Collected data entries:

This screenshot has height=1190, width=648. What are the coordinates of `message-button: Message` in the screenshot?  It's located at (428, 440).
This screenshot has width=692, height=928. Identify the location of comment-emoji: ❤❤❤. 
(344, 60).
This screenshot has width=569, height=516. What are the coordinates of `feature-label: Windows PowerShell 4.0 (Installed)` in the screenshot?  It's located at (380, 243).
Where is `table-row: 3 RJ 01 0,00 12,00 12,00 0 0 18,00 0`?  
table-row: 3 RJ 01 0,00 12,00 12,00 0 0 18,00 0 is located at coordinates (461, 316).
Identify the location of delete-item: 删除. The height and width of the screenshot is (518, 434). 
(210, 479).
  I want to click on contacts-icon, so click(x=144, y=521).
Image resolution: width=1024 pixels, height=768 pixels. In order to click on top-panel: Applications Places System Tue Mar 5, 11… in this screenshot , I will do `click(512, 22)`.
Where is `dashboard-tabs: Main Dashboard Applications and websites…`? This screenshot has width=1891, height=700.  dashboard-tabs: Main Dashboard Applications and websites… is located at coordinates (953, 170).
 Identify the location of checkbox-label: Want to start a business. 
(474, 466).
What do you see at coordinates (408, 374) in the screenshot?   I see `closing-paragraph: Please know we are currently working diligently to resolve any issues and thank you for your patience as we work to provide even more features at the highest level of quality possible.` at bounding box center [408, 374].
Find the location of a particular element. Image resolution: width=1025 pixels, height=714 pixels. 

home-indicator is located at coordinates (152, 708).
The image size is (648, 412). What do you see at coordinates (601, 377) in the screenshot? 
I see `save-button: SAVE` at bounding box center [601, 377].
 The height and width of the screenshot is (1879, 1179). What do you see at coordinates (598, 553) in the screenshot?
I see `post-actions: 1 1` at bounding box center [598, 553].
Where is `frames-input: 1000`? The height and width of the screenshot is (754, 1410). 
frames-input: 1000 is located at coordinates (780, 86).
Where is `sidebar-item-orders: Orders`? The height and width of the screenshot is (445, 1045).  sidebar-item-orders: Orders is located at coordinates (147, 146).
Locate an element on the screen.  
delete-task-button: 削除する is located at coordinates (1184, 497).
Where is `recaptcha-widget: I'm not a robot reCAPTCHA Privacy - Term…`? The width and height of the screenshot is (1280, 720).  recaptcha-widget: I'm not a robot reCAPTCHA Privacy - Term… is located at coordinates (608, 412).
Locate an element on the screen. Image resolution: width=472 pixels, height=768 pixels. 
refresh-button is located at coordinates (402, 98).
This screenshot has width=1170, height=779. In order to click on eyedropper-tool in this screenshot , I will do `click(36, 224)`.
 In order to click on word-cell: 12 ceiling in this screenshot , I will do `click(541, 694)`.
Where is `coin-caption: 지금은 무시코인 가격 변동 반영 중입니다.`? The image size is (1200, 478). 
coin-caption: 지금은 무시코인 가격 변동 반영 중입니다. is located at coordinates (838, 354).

**Work to complete:** Reproduce all of the data above, word for word and line for line.

**Worked solution:**
This screenshot has height=1190, width=648. What are the coordinates of `message-button: Message` in the screenshot?  It's located at (428, 440).
This screenshot has width=692, height=928. Identify the location of comment-emoji: ❤❤❤. 
(344, 60).
This screenshot has width=569, height=516. What are the coordinates of `feature-label: Windows PowerShell 4.0 (Installed)` in the screenshot?  It's located at (380, 243).
Where is `table-row: 3 RJ 01 0,00 12,00 12,00 0 0 18,00 0`?  
table-row: 3 RJ 01 0,00 12,00 12,00 0 0 18,00 0 is located at coordinates (461, 316).
Identify the location of delete-item: 删除. The height and width of the screenshot is (518, 434). 
(210, 479).
  I want to click on contacts-icon, so click(x=144, y=521).
Image resolution: width=1024 pixels, height=768 pixels. In order to click on top-panel: Applications Places System Tue Mar 5, 11… in this screenshot , I will do `click(512, 22)`.
Where is `dashboard-tabs: Main Dashboard Applications and websites…`? This screenshot has width=1891, height=700.  dashboard-tabs: Main Dashboard Applications and websites… is located at coordinates (953, 170).
 Identify the location of checkbox-label: Want to start a business. 
(474, 466).
What do you see at coordinates (408, 374) in the screenshot?   I see `closing-paragraph: Please know we are currently working diligently to resolve any issues and thank you for your patience as we work to provide even more features at the highest level of quality possible.` at bounding box center [408, 374].
Find the location of a particular element. Image resolution: width=1025 pixels, height=714 pixels. 

home-indicator is located at coordinates (152, 708).
The image size is (648, 412). What do you see at coordinates (601, 377) in the screenshot? 
I see `save-button: SAVE` at bounding box center [601, 377].
 The height and width of the screenshot is (1879, 1179). What do you see at coordinates (598, 553) in the screenshot?
I see `post-actions: 1 1` at bounding box center [598, 553].
Where is `frames-input: 1000`? The height and width of the screenshot is (754, 1410). 
frames-input: 1000 is located at coordinates (780, 86).
Where is `sidebar-item-orders: Orders`? The height and width of the screenshot is (445, 1045).  sidebar-item-orders: Orders is located at coordinates (147, 146).
Locate an element on the screen.  
delete-task-button: 削除する is located at coordinates (1184, 497).
Where is `recaptcha-widget: I'm not a robot reCAPTCHA Privacy - Term…`? The width and height of the screenshot is (1280, 720).  recaptcha-widget: I'm not a robot reCAPTCHA Privacy - Term… is located at coordinates (608, 412).
Locate an element on the screen. Image resolution: width=472 pixels, height=768 pixels. 
refresh-button is located at coordinates (402, 98).
This screenshot has width=1170, height=779. In order to click on eyedropper-tool in this screenshot , I will do `click(36, 224)`.
 In order to click on word-cell: 12 ceiling in this screenshot , I will do `click(541, 694)`.
Where is `coin-caption: 지금은 무시코인 가격 변동 반영 중입니다.`? The image size is (1200, 478). 
coin-caption: 지금은 무시코인 가격 변동 반영 중입니다. is located at coordinates (838, 354).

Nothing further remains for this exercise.